DOSSIER : La crise de l’école : le mirage de la démocratisation scolaire

L’école en crise : le mirage de la démocratisation scolaire

Mis en ligne le 1er décembre 2000 Convergences Société

Ces dernières années ont été marquées par des mobilisations sociales d’ampleur sur le terrain de l’éducation. Elles confirment à la fois une exigence sociale en direction de l’école et aussi des capacités de résistance à l’offensive libérale qui, là comme ailleurs, entend imposer de profondes réformes du système éducatif. Elles ont également mis en évidence la réalité d’une crise scolaire que le chômage massif et la crise sociale ont rendu encore plus aiguë, suscitant des attentes légitimes mais parfois illusoires comme celle d’assurer un débouché vers l’emploi.

Or la crise de l’école a des racines plus profondes que le manque de moyens ou le manque de débouchés sur le marché du travail. C’est le mythe de l’école républicaine qui a commencé à prendre du plomb dans l’aile, le mythe d’une prétendue démocratisation de la société grâce à la massification scolaire. Si la massification de l’accès à l’enseignement secondaire, le doublement en une dizaine d’années de la proportion d’une classe d’âge parvenant au baccalauréat, a bien été réelle, elle n’aura pas été synonyme de démocratisation. Malgré la scolarisation accrue, la ségrégation sociale à l’école s’est même renforcée.
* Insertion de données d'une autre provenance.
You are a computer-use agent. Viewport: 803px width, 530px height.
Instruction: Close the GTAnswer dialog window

L’offensive d’un Allègre, et la politique de Jack Lang n’est guère différente, s’est d’ailleurs appuyée sur ce sentiment d’échec. Car paradoxalement – ou cyniquement – c’est en dénonçant l’hypocrisie de la prétendue « égalité républicaine » que les réponses libérales ont semblé trouver une nouvelle jeunesse : puisque les prétentions de l’école à l’égalité ont fait long feu, autant en tirer les conséquences et mettre en œuvre de façon « moderne et efficace » une politique d’accompagnement des inégalités, une politique ouvertement ségrégative.
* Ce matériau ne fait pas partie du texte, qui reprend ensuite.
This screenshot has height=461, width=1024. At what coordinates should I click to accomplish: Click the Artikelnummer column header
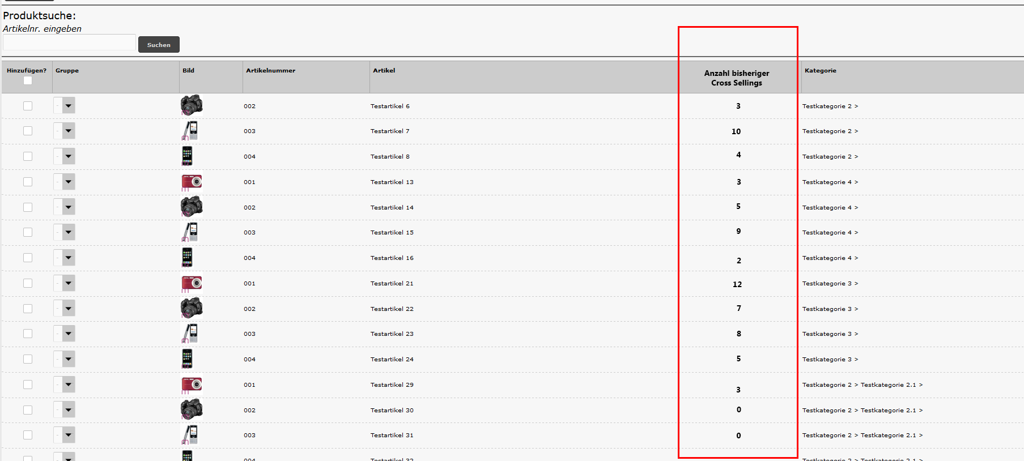click(270, 71)
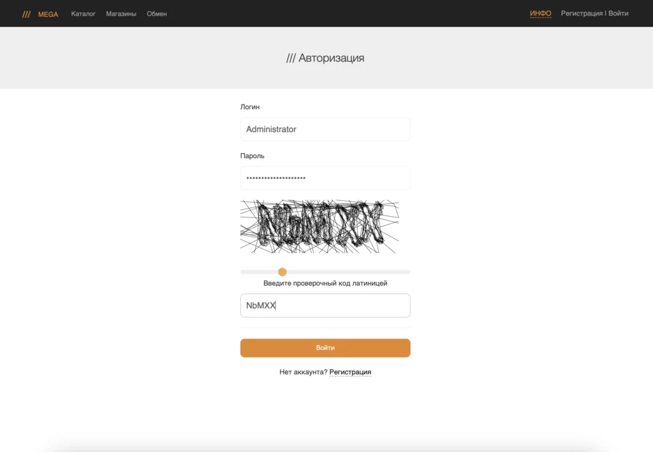Image resolution: width=653 pixels, height=452 pixels.
Task: Open the Обмен page
Action: pos(157,14)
C’est donc bien une revendication minimale que d’exiger davantage de moyens pour l’école afin d’assurer à tous la possibilité de faire réellement des études. Mais même ainsi cette école serait encore celle du conformisme social, de la légitimation et de la reproduction (même masquée) des inégalités. C’est son rôle comme son fonctionnement que nous contestons, et pas seulement ses insuffisances.